Жара совершенно добивала Киикбая, и думал он сейчас только о воде. Говорят, где-то неподалеку отсюда протекает Кзылшан. Да и Загадочное озеро, наверно, совсем рядом. Эх, искупаться бы сейчас! Нырять, плавать, плескаться вволю, а когда силы иссякнут, лечь на спину, раскинуть руки и лежать так долго-долго, ощущая лишь покачивание прохладных волн. Не выходить на берег до тех пор, пока холод не проберет до костей, пока зуб перестанет попадать на зуб. Вот это жизнь!.. Ничего, изловят Кулбатыра, вернутся в Косагач, он каждый день будет бегать на Калдыгайты купаться. А что, в самом деле? Всего шесть километров. Разве это — расстояние для молодого джигита? И наверняка он теперь каждый раз будет бросаться в воду, доныривая до самого дна, и оставаться там до тех пор, пока не иссякнет дыхание...
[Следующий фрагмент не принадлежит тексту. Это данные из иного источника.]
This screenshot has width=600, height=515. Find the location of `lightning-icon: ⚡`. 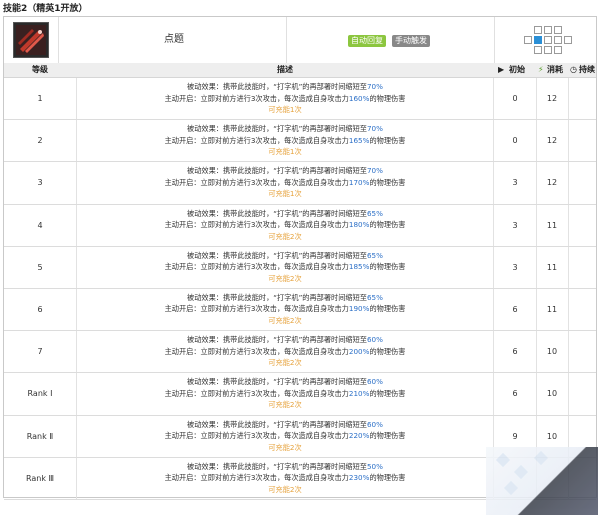

lightning-icon: ⚡ is located at coordinates (541, 70).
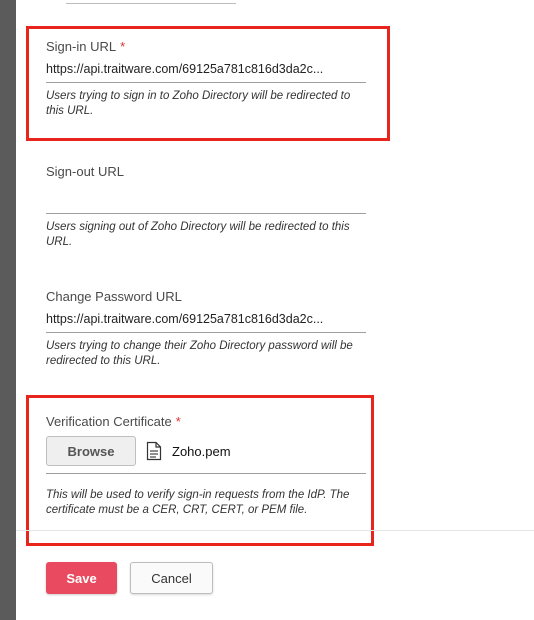  What do you see at coordinates (109, 422) in the screenshot?
I see `verification-certificate-label: Verification Certificate` at bounding box center [109, 422].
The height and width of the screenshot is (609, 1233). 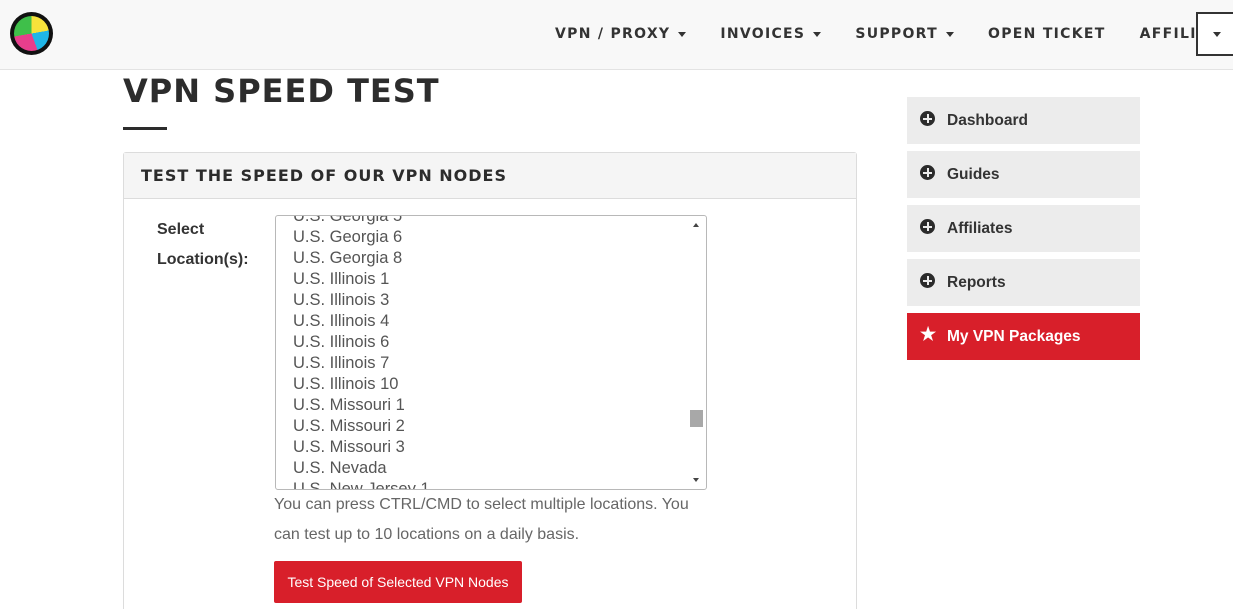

Потом его мысли вернулись к Кулбатыру. А вдруг бандит сам придет сдаваться? Такое может случиться! И Киикбай стал даже придумывать слова, которые произнесет бывший алашордынец. «Ошибался, — скажет, — заблуждался, поддался байской агитации и боролся, сам не понимая, за что. Быть мне бабой, если еще раз возьму в руки оружие. Вот бросаю его к вашим ногам, что хотите, то со мной и делайте!»
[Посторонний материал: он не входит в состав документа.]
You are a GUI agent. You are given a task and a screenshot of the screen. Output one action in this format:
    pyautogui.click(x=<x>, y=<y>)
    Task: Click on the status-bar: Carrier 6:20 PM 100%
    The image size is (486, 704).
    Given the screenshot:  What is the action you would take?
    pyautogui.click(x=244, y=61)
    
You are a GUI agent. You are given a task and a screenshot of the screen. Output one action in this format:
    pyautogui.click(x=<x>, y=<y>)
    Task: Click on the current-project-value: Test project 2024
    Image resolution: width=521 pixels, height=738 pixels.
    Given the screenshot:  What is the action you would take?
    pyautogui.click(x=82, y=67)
Киикбая даже растрогала эта сцена, и стало жаль Кулбатыра, когда он представил, как бандит опустится на колени и склонит голову. А что — ведь он тоже человек. Сейчас ему, наверно, не легко приходится. Он же знает: его ищут, а убегать, прятаться — что может быть страшнее и противнее этого?
И в тот момент, когда он мысленно уже прощал Кулбатыра, окончательно разжалобившись его скорбной судьбой, перед его глазами внезапно возникли поверженные тела Ураза и Алдабергена, и Киикбай спросил себя: «А они? Они простили бы Кулбатыра? А те, кто рыдал над ними и над многими другими, кого вот так же лишил жизни этот негодяй, — где им набраться такого милосердия, чтобы забыть все? Нет, Кулбатыру не место на этой земле, потому что он уже перестал быть человеком».
— Давай-ка трогаться, братишка, — донесся до него голос Баймагамбета.
Они отъехали совсем недалеко, когда увидели скачущего им наперерез по балке Куспана. Конь его был в мыле. Левой рукой он придерживал саблю, видимо нещадно колотившую его по ногам.
— Сю-да! — вопил он охрипшим голосом. — Сю-юда! Нашли место, где они ночевали.
Все трое развернули коней и помчались туда, откуда только что прискакал Куспан. По пути он рассказал, как удалось найти стоянку Кулбатыра.
В полдень они с Шанау устроили привал. Совсем короткий. И тут же двинулись дальше. По пути они чуть разминулись. Вот тут-то Куспан и обнаружил след. Он подозвал Шанау, и тот убежденно заявил: это они! Двинулись по следу дальше и в одной из лощин обнаружили место ночевки.
— Откуда шли следы и куда? — уточняя, спросил Баймагамбет.
— Оттуда вон туда, — концом камчи описал в воздухе дугу Куспан.
Стало понятно, что Кулбатыр направлялся совсем не в сторону сосняков.